From Gene Wengert, forum technical advisor:
Twist will not occur unless the MC changes. You need to check that your incoming MC is correct - 7.0% MC and within 1/2% MC of that.
From contributor W:
One thing you may try is to allow your wood for stile and rail construction to just rest at least overnight after ripping. Try to select your wood pieces so that any tendencies to curve (warp) will counter act each other (i.e. flipping or turning end for end etc.).

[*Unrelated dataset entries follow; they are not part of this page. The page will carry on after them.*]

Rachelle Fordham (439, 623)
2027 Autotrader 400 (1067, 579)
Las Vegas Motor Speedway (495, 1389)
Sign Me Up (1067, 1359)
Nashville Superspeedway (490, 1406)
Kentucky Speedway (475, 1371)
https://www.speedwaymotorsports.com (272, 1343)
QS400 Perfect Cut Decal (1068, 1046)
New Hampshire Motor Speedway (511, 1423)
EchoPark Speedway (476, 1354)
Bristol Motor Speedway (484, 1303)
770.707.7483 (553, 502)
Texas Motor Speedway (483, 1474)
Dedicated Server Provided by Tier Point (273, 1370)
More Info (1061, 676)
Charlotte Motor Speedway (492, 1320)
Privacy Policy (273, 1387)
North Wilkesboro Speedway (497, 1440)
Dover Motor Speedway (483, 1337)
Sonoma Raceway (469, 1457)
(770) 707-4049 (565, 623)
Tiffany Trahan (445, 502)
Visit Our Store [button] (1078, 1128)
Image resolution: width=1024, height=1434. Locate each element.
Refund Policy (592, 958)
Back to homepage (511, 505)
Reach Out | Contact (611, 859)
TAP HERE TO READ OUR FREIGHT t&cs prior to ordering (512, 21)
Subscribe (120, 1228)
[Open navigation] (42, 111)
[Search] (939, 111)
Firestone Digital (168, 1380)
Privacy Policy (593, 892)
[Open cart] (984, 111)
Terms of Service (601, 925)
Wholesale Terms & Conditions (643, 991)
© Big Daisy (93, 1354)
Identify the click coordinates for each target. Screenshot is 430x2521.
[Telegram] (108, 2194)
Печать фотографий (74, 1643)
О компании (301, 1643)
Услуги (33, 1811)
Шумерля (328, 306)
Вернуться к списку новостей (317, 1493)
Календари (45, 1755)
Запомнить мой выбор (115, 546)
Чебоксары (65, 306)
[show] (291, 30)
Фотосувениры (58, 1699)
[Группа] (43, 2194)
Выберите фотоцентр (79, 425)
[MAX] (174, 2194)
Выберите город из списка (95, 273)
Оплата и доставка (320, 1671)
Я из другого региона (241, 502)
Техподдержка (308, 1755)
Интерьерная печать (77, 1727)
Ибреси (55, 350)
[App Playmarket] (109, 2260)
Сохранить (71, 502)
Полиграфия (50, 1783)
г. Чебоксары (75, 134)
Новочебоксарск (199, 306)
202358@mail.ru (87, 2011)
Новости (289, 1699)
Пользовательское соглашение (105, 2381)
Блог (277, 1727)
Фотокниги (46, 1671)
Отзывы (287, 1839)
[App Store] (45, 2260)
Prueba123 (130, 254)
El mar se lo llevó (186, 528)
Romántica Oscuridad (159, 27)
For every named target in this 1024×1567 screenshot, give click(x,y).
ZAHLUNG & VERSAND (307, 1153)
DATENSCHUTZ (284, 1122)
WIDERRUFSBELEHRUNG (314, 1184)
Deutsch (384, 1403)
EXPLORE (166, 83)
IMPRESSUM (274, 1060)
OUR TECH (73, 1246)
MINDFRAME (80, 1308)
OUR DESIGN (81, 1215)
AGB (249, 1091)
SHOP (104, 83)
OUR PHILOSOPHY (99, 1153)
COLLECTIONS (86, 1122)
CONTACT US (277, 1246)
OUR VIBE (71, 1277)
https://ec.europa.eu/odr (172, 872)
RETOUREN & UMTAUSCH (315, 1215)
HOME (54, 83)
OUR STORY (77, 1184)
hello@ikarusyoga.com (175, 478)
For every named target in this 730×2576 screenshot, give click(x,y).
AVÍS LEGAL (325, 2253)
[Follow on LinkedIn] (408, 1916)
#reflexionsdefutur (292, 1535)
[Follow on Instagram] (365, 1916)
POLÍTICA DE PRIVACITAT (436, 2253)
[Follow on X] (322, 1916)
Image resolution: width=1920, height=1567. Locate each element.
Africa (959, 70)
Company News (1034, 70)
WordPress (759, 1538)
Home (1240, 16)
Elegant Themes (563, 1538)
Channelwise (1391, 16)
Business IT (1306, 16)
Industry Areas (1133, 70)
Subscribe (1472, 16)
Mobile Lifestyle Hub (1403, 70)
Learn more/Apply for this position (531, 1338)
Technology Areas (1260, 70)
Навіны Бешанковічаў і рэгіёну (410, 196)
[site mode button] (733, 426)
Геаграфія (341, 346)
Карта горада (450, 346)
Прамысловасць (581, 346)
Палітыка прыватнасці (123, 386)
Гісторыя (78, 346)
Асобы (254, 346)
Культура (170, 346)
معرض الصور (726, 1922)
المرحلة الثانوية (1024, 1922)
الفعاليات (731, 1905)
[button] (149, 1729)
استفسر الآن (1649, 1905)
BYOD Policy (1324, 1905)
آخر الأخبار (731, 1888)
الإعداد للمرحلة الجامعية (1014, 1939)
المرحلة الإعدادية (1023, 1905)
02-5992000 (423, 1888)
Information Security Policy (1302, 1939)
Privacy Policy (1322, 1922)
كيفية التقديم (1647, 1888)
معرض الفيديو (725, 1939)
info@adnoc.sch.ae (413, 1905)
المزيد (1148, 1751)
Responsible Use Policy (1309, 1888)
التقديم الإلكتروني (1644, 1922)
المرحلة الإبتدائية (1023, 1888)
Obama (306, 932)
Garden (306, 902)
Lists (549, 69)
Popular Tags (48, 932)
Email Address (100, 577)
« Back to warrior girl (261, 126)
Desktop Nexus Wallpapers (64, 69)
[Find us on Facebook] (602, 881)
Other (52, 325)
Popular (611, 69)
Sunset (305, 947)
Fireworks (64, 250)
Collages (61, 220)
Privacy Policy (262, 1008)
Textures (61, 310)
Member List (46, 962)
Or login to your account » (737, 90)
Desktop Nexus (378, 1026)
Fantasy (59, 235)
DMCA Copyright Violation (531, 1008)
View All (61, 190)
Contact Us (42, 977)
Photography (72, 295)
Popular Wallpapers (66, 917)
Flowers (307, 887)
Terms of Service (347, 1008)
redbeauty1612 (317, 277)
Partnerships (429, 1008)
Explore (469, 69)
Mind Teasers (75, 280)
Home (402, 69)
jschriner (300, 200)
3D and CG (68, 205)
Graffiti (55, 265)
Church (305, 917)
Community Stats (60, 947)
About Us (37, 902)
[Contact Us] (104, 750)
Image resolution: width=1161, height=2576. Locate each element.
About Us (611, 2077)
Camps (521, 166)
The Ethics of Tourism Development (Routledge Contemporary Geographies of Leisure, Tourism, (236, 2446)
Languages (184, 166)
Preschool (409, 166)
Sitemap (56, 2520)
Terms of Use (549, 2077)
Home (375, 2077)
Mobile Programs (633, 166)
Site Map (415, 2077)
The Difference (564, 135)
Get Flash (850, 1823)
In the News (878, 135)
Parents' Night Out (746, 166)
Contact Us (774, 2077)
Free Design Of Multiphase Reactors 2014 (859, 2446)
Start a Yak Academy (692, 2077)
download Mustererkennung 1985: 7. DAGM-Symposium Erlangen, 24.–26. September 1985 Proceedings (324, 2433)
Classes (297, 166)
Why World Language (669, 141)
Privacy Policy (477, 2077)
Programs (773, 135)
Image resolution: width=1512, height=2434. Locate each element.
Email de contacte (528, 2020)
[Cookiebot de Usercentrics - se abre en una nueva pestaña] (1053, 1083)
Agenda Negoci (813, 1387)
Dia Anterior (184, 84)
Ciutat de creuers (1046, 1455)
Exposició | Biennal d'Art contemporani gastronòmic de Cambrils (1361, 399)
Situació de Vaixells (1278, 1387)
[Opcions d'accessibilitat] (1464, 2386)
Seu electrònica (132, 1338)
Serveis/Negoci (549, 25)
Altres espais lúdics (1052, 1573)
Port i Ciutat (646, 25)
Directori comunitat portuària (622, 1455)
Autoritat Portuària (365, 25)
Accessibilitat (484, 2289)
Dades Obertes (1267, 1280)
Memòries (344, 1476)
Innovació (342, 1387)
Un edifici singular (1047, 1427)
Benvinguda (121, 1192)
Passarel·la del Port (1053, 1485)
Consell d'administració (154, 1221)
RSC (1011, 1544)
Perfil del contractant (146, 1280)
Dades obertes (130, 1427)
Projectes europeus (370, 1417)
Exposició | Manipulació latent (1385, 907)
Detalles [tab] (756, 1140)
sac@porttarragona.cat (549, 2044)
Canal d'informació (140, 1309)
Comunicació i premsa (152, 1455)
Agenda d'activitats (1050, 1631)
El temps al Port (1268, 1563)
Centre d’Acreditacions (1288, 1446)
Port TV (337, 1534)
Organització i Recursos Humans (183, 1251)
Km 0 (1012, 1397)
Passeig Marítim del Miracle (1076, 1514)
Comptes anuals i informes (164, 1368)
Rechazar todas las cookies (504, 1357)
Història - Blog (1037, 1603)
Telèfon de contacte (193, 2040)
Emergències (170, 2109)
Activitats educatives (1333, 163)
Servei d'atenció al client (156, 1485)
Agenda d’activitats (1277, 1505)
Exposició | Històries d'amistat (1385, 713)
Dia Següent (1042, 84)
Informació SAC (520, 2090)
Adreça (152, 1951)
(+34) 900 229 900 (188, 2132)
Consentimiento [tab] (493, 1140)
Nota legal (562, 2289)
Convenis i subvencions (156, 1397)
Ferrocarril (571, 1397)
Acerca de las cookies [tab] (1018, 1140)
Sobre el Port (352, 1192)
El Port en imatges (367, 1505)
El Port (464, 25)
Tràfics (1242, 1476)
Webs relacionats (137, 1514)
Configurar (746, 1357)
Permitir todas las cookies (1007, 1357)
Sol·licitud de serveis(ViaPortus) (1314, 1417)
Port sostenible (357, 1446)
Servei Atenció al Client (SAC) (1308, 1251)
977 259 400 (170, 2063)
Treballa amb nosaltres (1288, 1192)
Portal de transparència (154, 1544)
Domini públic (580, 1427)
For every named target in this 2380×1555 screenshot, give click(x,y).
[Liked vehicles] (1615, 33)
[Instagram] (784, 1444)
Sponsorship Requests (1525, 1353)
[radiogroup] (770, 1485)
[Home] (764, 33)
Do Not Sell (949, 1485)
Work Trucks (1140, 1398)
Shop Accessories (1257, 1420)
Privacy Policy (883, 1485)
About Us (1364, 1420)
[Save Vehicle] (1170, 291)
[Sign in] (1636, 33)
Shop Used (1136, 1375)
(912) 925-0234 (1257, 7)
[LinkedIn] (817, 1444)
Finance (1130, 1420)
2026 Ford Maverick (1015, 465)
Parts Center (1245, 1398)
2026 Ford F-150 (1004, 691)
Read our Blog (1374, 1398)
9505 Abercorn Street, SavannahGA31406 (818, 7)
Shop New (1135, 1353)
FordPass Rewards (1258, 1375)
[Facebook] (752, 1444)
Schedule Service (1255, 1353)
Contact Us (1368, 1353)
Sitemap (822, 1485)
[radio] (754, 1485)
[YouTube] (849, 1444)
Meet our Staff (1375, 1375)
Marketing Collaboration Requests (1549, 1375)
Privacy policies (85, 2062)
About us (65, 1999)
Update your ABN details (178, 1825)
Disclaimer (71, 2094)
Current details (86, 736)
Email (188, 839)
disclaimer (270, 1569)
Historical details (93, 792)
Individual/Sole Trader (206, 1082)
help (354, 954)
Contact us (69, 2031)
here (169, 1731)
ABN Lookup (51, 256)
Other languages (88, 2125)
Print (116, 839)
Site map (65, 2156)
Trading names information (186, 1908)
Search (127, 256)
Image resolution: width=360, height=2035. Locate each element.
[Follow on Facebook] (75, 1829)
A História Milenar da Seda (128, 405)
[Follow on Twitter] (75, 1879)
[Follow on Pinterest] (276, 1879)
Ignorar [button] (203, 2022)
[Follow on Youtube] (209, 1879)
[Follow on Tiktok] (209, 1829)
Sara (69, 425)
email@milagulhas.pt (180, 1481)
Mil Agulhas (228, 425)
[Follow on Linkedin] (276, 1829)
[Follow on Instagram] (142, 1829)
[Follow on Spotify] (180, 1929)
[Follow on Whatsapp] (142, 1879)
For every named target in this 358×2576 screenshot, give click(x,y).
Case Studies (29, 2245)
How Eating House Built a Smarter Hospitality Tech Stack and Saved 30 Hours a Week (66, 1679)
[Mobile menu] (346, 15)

In addition, check and recheck the square of your cope cuts (and your cope clamping device). If the cope cuts are not virtually perfectly square, the clamping table is going to "force" all to be square. If cope cuts are not square the only way for the assembly (door or panel) to comply when clamping is to warp! Of course the effect will be the more noticeable the larger the assembly.
From contributor R:
I've always advocated pre-milling stock when it arrives, leaving it oversized, stickering and stacking it to allow it to acclimate, then re-milling just before using it. I've gotten some flack on this on occasion, but it always works.
Gene is correct about MC, but for most of my clients, (and my experience in the shop) getting consistent, properly dried wood stock is not only difficult, but getting harder and harder to find all the time.
From contributor A:
I think the bigger issue is multiple large panels. Large cabinet doors do not resemble large interior/exterior doors. When building doors over 42" the panels add a lot of weight to one thin skinny knob stile. At some point it starts to bow out of column, almost bending at the lock rail intersections. Keep in mind the weight/load distribution is not equal or balanced on any door. There should be a rule of thumb that you need to bump up to 5/4 stiles/rails at a given height. Multiple hinges do not solve this problem.
From contributor B:
Here's my secret. Using S2S lumber, rip your lumber for the stiles at two times the final width, plus 1/4". Cut to length, and stick one edge on the shaper, then flip it over and stick the other edge. Rip two stiles from this board to the final stile width and keep them as a pair. When you assemble the doors, the bow direction, if any will be reversed, balancing the door out. It works. Try it.